Smith apologized for killing Angel Gonzalez, whose mutilated body was found in a vacant apartment in Bridgeport in January 2012, a month after he was hacked to death.
"I'm really sorry for what I did, that I couldn't be myself," Smith told the judges. "It really had nothing to do with the other person."
Judges John Kavanewsky, John Blawie and Maria Kahn were urged by a prosecutor and social worker to protect society from Smith.
"He poses a significant danger to himself and the community," psychiatric social worker Julie Jacobs testified.
State's Attorney John Smriga added, "I am concerned there is an expectation he would do this to other people if he was allowed to be free."

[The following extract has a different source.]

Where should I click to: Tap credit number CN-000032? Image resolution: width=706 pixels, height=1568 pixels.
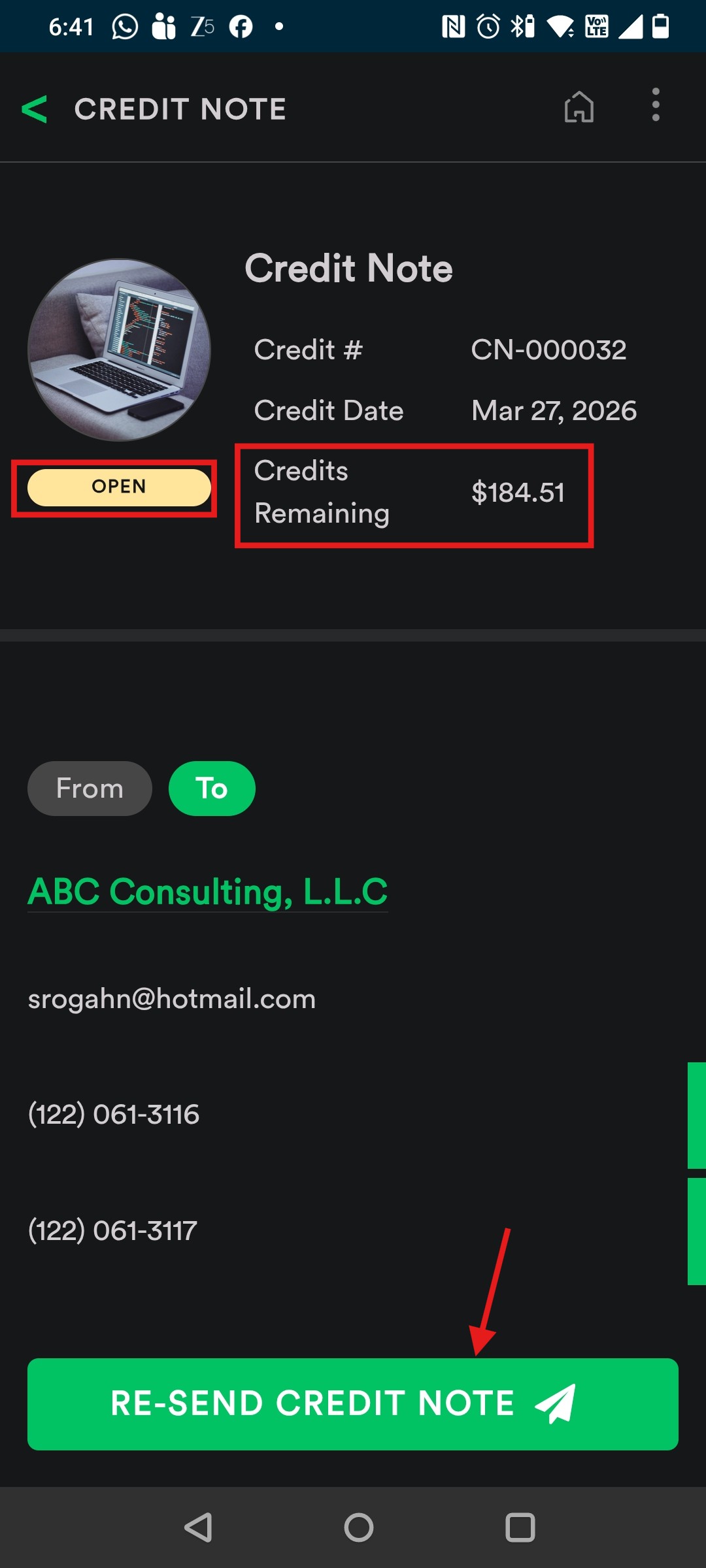548,350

Smith, who grew up in Bridgeport and Ansonia, Conn., was committed to the Whiting Forensic Division of Connecticut Valley Hospital in Middletown.
His cousin, Nicole Rabb, testified in July that she saw Smith on one evening in December 2011 carrying a bloody ax and chopsticks and wearing pants that appeared to have blood on them. She said Smith told her he killed a man with the ax, ate his brain and eyeballs and drank sake in a local cemetery.
A psychiatrist testified that Smith heard voices that told him to eat Gonzalez's brain to better understand human behavior and eat his eyes to gain vision into the "spiritual realm."